» **Input records**
____________

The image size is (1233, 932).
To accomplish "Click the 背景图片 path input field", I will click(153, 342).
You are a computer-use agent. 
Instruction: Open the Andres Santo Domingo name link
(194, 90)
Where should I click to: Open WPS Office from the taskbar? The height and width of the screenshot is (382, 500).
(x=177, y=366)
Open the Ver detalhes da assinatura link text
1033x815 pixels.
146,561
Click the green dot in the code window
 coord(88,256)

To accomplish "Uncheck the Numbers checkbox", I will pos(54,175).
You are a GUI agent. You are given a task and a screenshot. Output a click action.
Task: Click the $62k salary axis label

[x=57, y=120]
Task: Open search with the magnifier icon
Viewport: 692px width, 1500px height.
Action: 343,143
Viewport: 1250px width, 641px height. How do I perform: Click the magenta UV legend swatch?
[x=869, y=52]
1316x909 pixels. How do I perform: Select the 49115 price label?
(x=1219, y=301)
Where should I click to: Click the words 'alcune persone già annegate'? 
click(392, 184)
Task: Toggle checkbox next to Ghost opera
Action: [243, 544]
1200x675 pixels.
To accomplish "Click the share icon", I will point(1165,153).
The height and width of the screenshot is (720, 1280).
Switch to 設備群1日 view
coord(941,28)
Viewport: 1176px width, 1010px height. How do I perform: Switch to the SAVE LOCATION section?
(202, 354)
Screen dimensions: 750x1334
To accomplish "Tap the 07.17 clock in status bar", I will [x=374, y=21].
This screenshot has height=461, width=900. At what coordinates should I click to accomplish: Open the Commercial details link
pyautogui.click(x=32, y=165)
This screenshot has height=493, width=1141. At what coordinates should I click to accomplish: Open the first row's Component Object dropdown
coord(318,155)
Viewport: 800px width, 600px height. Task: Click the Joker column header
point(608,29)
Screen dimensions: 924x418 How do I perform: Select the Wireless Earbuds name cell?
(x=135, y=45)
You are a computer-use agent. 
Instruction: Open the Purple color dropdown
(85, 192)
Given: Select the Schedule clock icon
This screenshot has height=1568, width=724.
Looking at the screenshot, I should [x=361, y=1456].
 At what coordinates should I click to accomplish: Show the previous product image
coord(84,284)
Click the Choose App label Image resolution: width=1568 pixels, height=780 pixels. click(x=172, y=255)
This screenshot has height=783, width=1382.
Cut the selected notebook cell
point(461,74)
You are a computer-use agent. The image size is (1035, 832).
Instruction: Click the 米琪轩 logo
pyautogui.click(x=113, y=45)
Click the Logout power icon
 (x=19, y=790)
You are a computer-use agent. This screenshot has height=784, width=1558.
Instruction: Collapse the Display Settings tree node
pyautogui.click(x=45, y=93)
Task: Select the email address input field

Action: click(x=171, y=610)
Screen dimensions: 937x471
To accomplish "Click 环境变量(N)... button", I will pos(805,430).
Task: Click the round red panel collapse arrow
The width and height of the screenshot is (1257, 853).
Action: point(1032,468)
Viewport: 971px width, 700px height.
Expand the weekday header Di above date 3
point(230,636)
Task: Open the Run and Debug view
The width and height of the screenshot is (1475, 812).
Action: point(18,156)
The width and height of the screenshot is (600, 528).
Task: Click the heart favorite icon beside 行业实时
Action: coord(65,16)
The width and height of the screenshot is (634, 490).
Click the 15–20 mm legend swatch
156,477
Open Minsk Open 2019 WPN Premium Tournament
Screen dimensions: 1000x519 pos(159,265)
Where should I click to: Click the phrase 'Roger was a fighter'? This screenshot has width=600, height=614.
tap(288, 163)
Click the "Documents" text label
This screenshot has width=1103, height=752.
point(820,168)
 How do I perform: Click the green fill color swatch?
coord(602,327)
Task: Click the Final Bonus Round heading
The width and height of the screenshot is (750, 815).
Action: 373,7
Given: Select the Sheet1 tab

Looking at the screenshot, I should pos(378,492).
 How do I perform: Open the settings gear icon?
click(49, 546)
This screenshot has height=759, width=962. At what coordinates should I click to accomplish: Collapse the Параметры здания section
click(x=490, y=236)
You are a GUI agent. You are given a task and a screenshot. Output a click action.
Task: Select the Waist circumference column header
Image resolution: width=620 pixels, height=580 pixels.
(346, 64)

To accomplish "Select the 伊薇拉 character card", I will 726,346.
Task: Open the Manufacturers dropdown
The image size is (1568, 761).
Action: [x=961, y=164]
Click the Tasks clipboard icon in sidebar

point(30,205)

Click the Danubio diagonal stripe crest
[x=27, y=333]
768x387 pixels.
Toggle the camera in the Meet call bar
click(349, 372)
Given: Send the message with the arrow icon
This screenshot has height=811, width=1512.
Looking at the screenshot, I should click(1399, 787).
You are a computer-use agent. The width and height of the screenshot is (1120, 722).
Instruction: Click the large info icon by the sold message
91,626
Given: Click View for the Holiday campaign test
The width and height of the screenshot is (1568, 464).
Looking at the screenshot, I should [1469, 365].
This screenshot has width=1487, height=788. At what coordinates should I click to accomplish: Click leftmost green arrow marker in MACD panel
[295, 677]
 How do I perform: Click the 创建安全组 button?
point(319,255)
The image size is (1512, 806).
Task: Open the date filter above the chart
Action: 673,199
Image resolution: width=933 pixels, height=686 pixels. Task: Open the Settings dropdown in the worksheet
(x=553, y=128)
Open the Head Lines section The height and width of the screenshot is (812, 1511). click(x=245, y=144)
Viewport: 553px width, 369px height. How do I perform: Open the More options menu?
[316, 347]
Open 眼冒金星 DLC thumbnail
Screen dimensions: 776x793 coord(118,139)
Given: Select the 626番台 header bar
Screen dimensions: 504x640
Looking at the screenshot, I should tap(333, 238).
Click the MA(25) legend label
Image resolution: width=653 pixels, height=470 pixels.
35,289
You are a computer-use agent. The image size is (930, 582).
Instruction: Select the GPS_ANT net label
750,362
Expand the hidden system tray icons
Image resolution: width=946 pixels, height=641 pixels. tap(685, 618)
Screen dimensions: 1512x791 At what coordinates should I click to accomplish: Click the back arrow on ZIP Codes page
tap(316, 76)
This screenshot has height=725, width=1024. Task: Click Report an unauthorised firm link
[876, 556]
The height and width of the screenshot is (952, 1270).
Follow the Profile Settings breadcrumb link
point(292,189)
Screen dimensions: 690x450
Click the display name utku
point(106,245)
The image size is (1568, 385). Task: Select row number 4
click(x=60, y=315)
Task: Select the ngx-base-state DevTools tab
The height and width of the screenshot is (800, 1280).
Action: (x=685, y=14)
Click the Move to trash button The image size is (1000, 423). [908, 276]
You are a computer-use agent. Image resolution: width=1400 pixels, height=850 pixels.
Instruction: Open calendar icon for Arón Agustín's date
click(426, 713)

____________

» **Required work**
Gather each line in the entries above where the string "clock" is found.

» **Solution to the problem**
To accomplish "Tap the 07.17 clock in status bar", I will [x=374, y=21].
Given: Select the Schedule clock icon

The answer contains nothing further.